* [EXERCISE GOAL]
Could you return, unchanged, the entries starting at the line that contains "What do you" and ending at the last line of the entries, leaving out the pictures?

• • • • • • •

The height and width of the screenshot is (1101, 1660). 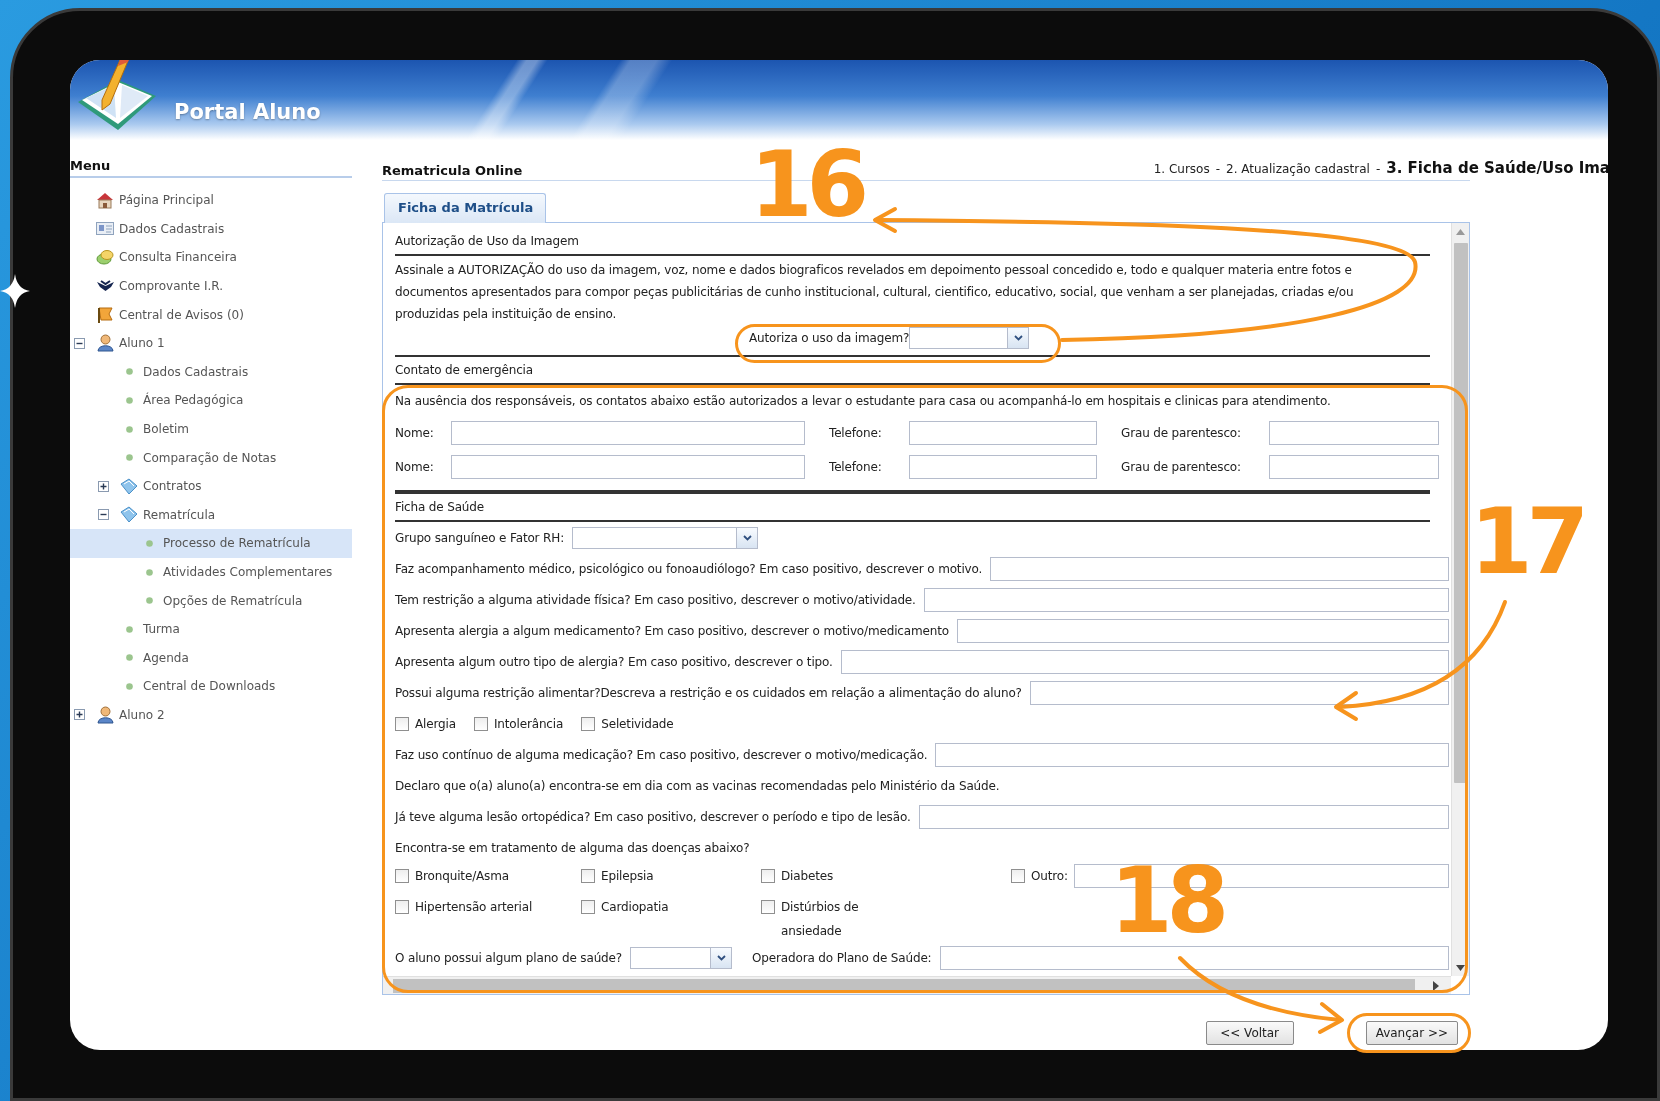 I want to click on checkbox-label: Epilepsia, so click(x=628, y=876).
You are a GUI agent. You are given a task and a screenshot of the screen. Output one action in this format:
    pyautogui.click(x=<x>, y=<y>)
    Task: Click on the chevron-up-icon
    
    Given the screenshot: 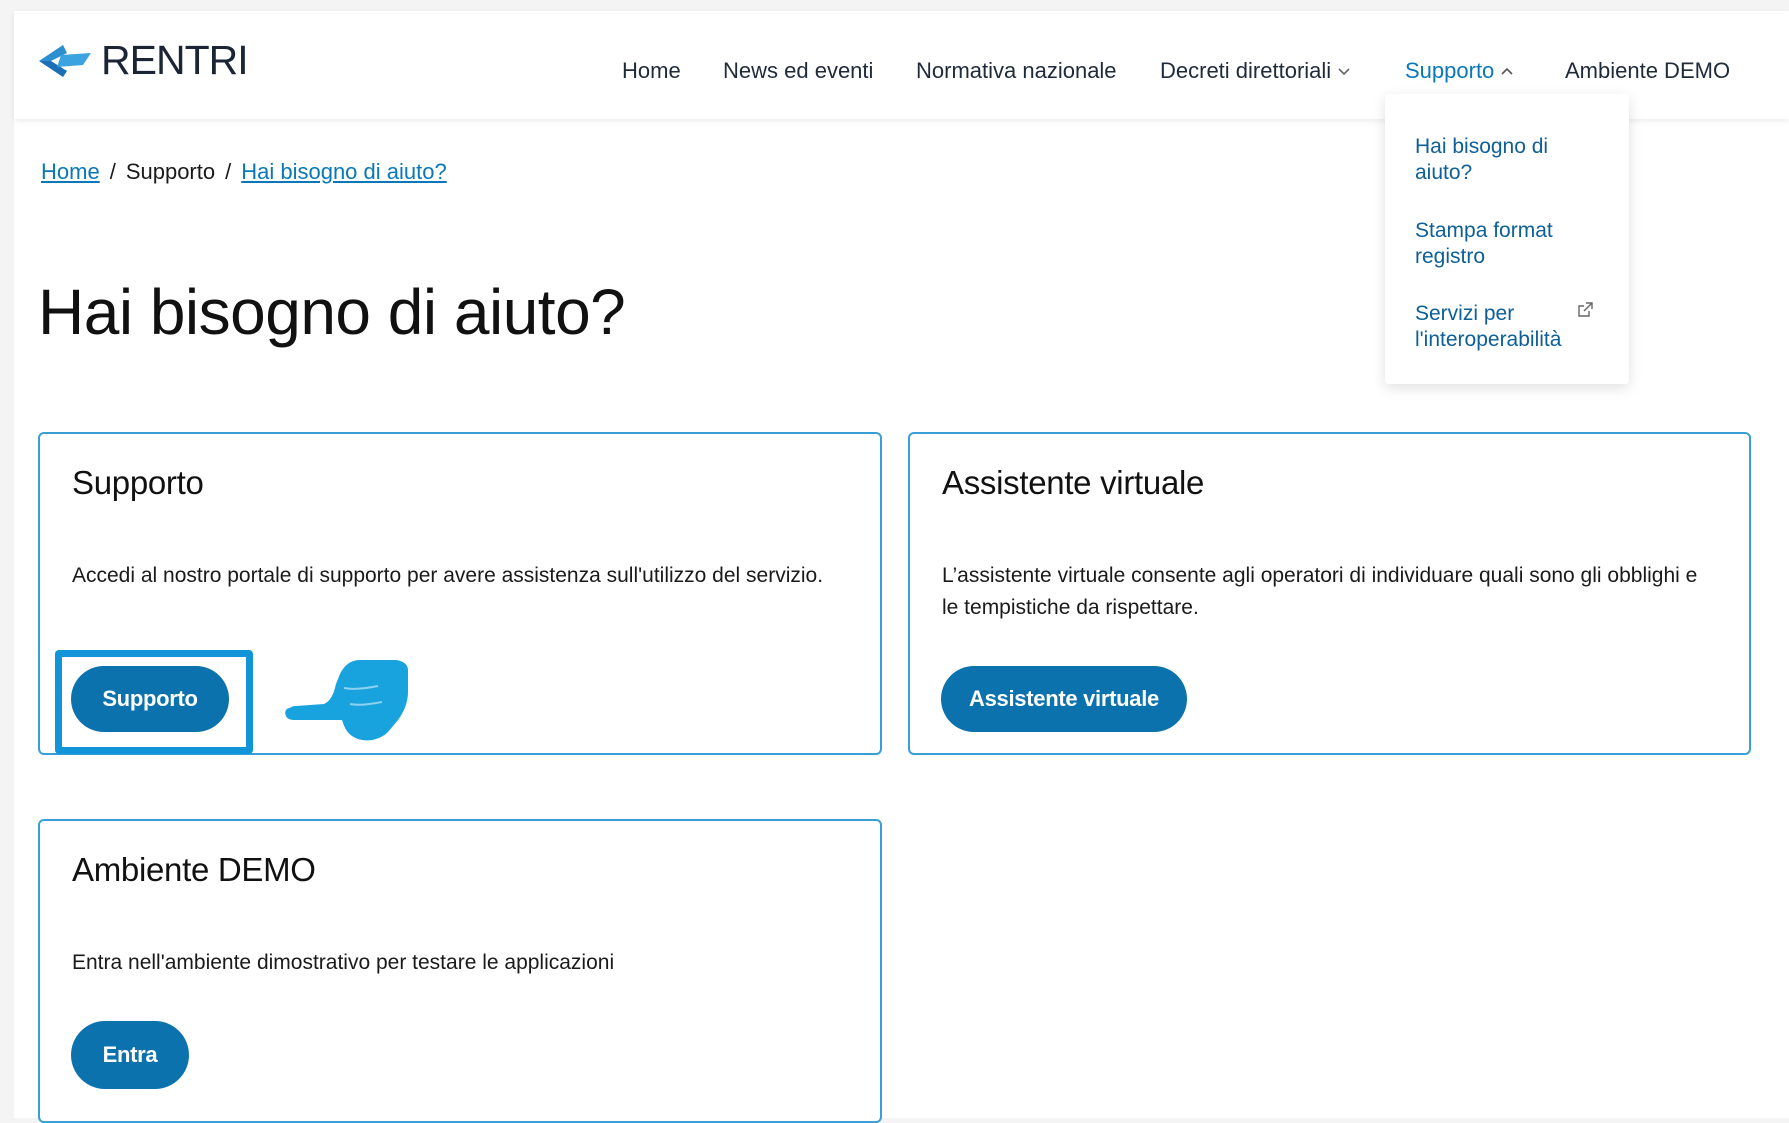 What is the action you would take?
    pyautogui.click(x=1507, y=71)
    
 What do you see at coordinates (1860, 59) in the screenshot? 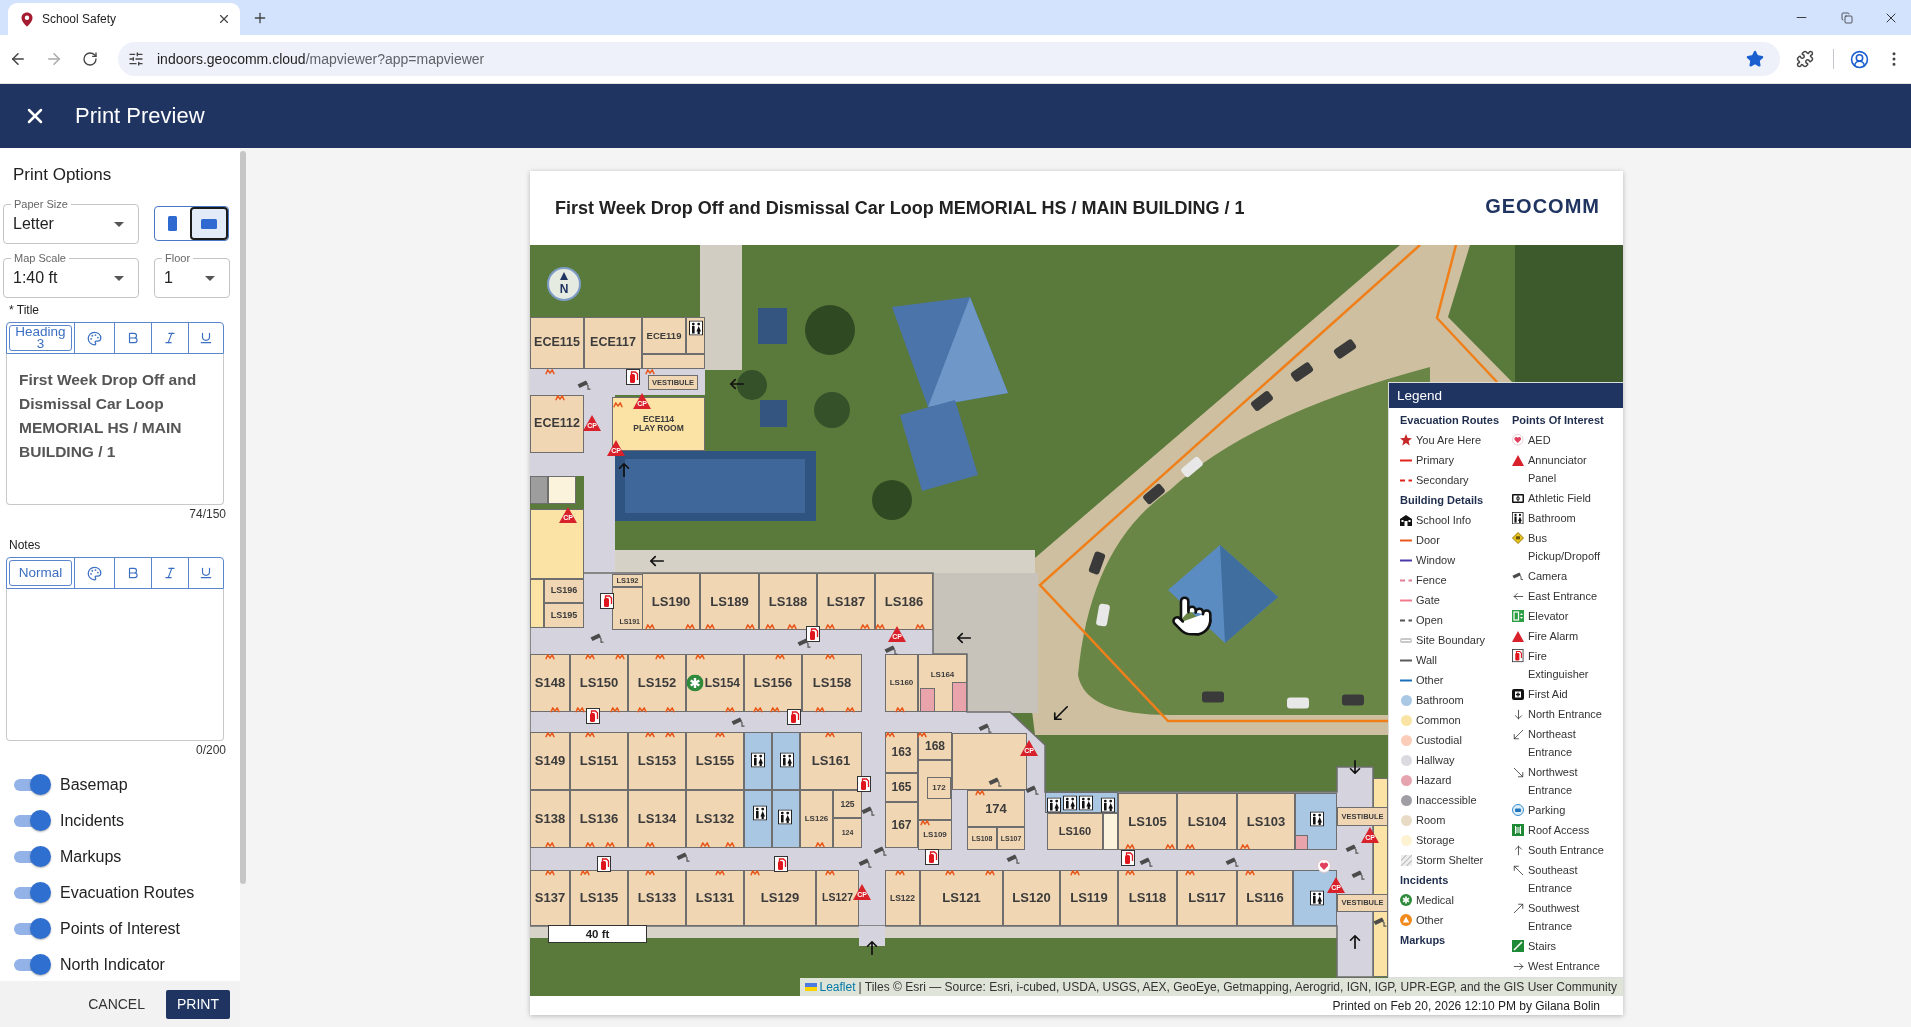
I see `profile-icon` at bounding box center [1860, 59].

• • • • • • •

* [EXERCISE ANSWER]
 What do you see at coordinates (1860, 59) in the screenshot? 
I see `profile-icon` at bounding box center [1860, 59].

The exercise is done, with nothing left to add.